Friday 20 February
20 Feb 2026This week felt like a compressed version of my first six months. Equal parts trying to deal with unpredictable things and making space for shaping the work that needs to happen. Highlights this week were:
- connecting with a previous colleague who’s leading work to change our social care case management system to meet the demands of client-level data reporting and the families first reforms
- checking in with the team who are replatforming Sutton’s website to LocalGov Drupal
- in person morning with my Sutton peers to talk about budgets and transformation
- a couple of impromptu chats about intranets and why they’re so often failing to meet user or organisational needs
That AI article from last week
Matt Shumer wrote an article that got a pretty significant cut-through. The internet did its thing and divided opinions into:
- An unreliable narrator has created a masterpiece of hype
- The singularity is here, we’re all about to be unemployed
As a professional fence sitter, I fluctuate wildly in opinion as I experiment and think about the implications. The recent advances are impressive, claude cowork feels like magic and the emerging practices for orchestration of multiple agents look like where the future’s headed.
Quickly and cheaply building an application has rarely been the answer to the hard questions in local government. But a direction of travel that sees a commoditisation of agentic tools, that’s interesting and a little bit unnerving.
Tom Loosemore has written a post on the end of friction as a policy lever that gets into the issues we’ve been talking about in the team. Our canary in the coal mine is FOI submissions. We have a small team of diligent and highly skilled people who triage, read and respond to requests. They’ve always been stretched, but have managed a fairly predictable pattern and shape of work. Generative AI is changing this - we’re seeing an increase in volume and complexity. What were previously short and precise requests are now quasi-legal dissertations. It’s not hard to imagine the agentic version of this, where a personal agent chases, escalates, challenges and complains.
We’ve seen versions of this before, with FixMyStreet reducing the friction to report public realm issues - which then bumped into the reality of legacy line of business tooling poorly equipped to handle concepts like status or progress. The platforms improved, integrations were built and feedback loops with residents created. The thing that’s different this time is that it could happen to all services, at the same time - including the less transactional and more complex services that are already experiencing high levels of demand.

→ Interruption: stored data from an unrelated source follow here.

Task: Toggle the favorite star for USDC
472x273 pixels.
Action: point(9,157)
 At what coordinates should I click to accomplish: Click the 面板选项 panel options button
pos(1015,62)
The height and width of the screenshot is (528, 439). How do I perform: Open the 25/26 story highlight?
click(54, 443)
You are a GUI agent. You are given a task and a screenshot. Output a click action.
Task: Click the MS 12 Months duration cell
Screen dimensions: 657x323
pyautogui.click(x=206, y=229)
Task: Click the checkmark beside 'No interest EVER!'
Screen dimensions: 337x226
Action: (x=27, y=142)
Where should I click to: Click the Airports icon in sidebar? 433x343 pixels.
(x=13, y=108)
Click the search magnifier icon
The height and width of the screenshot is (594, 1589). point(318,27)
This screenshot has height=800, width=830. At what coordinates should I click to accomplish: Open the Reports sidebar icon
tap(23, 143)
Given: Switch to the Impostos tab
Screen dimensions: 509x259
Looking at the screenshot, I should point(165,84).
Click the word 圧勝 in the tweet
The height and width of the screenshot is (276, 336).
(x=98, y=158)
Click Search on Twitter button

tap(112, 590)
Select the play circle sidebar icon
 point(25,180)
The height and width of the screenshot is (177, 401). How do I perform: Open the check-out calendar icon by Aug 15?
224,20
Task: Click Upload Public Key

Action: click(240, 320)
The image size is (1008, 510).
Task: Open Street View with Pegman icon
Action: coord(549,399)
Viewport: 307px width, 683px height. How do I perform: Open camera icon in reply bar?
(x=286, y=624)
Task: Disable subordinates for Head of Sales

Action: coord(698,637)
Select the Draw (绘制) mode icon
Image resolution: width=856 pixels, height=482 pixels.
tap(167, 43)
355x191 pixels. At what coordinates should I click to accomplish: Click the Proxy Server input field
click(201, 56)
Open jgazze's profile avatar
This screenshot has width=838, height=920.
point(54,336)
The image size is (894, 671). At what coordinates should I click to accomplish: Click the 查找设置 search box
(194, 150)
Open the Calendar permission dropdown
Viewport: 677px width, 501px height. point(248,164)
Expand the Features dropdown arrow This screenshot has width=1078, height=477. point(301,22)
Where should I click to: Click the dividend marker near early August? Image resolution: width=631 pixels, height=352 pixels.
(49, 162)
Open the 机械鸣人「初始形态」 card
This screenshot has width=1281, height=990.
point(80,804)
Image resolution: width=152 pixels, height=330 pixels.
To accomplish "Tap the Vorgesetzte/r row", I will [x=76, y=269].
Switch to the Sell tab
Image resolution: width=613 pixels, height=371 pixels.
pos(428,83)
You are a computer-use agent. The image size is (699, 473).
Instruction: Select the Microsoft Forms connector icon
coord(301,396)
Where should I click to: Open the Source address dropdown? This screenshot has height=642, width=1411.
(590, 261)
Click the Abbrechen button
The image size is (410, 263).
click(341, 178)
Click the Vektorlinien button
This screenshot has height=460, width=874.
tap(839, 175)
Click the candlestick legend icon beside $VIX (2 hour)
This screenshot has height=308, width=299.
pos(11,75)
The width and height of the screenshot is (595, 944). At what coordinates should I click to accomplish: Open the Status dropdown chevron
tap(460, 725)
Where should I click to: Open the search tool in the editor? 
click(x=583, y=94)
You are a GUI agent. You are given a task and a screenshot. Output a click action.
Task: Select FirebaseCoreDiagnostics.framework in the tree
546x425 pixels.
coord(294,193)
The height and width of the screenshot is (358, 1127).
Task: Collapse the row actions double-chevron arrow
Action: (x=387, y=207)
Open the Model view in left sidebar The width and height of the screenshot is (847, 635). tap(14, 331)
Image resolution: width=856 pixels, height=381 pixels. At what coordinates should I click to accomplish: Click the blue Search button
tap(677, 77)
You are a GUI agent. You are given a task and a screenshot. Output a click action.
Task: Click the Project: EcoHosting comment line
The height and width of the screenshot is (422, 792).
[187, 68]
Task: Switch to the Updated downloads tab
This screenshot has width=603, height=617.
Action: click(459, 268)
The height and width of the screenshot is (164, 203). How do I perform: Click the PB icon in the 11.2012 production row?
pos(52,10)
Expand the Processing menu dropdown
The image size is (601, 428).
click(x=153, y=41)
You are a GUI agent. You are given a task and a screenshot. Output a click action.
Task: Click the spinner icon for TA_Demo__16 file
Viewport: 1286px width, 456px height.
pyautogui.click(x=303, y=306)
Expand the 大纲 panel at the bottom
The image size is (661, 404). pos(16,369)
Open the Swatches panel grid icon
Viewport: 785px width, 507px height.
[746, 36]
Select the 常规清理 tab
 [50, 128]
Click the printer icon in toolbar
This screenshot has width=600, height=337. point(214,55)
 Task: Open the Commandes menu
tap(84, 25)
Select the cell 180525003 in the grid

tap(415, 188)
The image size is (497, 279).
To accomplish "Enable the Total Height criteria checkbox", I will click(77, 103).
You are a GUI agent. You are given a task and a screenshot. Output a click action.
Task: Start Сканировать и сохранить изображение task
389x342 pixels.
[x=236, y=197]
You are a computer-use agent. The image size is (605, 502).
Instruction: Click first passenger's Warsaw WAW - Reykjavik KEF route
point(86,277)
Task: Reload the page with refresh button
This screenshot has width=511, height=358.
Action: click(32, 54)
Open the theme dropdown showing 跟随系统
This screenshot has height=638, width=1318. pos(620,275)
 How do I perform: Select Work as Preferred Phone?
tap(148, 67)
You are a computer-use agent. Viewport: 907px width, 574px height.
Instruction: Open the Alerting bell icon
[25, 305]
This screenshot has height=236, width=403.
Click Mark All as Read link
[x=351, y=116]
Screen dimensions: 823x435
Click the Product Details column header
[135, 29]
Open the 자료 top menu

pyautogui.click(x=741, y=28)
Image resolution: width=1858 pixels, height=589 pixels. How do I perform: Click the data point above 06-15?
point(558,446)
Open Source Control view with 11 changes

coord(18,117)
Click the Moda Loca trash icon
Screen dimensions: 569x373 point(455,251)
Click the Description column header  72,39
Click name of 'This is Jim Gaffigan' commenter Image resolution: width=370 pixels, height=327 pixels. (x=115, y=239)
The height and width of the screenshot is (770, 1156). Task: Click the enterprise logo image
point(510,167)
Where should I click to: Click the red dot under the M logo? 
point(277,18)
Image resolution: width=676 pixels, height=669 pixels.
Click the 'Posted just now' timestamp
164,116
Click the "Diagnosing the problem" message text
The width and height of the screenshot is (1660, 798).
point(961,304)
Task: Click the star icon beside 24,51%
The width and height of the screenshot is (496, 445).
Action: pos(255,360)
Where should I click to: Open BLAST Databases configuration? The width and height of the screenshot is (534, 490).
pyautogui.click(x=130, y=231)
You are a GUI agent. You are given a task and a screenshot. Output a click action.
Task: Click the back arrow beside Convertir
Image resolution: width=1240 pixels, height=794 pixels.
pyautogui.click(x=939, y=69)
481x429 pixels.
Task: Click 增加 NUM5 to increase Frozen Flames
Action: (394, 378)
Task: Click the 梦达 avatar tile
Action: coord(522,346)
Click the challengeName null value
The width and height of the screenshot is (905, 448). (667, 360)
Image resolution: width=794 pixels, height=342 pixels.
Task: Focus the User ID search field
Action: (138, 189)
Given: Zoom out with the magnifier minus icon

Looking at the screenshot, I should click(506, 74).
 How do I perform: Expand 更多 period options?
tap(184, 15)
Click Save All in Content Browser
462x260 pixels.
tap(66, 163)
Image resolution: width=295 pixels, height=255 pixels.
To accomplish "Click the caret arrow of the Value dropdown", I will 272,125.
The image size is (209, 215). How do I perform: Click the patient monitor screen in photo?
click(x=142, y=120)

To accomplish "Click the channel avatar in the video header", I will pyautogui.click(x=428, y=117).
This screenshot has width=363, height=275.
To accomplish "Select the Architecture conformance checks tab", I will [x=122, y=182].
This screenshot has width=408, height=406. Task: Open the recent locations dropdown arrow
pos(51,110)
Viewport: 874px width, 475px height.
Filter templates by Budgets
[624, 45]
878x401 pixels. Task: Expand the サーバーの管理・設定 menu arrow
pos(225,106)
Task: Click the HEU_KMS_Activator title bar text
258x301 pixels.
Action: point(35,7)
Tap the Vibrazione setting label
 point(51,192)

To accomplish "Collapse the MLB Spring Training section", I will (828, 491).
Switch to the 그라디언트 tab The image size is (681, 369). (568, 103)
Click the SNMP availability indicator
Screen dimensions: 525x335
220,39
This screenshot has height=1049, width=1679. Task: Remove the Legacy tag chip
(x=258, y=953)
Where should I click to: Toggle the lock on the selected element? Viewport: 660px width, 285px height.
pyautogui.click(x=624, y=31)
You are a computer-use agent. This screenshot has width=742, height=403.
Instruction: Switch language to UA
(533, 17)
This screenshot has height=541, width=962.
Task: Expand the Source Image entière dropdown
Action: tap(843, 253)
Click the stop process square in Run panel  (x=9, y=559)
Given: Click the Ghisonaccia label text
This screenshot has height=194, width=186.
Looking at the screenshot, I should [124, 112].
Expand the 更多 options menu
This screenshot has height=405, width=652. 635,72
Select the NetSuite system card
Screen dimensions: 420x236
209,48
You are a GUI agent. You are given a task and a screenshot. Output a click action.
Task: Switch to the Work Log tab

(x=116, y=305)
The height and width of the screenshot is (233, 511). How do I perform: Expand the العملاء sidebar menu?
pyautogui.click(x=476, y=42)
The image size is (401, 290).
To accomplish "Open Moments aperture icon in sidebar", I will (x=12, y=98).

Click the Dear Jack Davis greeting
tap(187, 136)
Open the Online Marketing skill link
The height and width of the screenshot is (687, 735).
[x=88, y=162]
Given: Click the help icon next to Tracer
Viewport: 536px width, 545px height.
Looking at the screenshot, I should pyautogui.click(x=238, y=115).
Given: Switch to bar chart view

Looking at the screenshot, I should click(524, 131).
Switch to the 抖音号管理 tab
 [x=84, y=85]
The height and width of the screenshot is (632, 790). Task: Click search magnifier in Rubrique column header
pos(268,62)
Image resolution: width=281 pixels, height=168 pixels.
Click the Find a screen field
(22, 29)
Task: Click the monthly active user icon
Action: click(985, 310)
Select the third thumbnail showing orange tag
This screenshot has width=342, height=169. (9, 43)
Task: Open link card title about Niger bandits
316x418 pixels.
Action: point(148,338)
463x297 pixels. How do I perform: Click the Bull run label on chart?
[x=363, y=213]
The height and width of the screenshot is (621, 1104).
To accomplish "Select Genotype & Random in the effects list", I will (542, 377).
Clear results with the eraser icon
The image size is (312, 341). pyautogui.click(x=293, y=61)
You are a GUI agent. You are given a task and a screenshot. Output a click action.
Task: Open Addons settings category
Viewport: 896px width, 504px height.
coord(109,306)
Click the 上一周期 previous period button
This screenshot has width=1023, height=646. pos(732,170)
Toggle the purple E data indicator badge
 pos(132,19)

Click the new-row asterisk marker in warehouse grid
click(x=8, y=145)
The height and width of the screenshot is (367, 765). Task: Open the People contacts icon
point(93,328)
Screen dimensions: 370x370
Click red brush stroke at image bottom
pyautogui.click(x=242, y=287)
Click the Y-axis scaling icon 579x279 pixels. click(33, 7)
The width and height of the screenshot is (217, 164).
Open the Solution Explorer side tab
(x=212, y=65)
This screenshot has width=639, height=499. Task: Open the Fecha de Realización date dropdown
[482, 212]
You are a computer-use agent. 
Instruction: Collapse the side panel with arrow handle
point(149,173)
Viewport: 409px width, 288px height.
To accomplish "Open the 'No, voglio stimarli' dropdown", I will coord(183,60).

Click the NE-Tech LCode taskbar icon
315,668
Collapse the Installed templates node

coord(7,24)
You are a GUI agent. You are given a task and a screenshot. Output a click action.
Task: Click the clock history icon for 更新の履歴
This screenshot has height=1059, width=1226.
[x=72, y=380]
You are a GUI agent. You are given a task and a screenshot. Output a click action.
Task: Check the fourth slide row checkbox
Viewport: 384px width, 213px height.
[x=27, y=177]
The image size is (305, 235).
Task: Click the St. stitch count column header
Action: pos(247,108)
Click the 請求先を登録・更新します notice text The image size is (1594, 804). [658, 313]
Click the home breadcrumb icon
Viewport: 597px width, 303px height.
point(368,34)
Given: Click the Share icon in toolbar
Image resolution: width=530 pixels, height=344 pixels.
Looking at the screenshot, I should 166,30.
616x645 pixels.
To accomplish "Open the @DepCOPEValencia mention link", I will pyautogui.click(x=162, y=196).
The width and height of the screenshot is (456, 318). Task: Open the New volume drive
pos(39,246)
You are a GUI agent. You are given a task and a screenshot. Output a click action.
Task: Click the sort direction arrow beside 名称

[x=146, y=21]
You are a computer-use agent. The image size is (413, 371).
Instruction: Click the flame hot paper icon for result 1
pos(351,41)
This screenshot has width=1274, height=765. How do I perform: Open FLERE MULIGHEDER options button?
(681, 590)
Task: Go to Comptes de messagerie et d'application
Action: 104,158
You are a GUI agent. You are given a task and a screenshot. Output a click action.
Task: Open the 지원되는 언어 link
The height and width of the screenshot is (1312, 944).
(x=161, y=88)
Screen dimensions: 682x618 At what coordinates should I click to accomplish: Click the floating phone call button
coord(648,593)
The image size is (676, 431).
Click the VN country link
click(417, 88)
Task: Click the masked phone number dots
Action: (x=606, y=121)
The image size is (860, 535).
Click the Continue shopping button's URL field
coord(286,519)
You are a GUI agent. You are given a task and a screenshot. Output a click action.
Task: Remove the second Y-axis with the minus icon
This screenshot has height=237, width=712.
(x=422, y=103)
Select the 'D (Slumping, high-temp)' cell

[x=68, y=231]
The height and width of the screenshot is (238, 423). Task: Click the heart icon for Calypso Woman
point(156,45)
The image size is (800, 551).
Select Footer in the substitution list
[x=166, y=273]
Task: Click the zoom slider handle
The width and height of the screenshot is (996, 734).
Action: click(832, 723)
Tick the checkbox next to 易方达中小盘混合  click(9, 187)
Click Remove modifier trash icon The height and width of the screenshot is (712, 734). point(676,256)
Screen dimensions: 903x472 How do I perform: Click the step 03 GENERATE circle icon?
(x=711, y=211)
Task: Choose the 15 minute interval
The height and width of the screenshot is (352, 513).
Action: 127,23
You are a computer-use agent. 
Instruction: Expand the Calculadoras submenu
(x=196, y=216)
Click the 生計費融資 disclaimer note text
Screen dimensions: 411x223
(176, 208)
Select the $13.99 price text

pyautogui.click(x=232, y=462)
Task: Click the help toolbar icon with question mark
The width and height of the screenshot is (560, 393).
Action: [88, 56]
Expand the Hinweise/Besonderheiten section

If ever there was a time for militant optimism and a drive to rewire the state, it’s now.
Things I emailed myself
Andrew Greenway on cloaking radical change in reassuringly crusty clothes. A really enjoyable read, because you can taste the frustration. Makes a great case for radical organisational change and establishing a Royal Commission on the future of the Civil Service as the way to get there. I don’t think Local Government needs to wait, we’re smaller and could do this to ourselves. CW: Long.
New America with more on how AI can reduce friction and increase demand
Lizzie Hines on some work at the V&A to create an intranet that helps staff get things done.
Watching
The Winter Olympics. I can hear my snowboard calling me from the attic.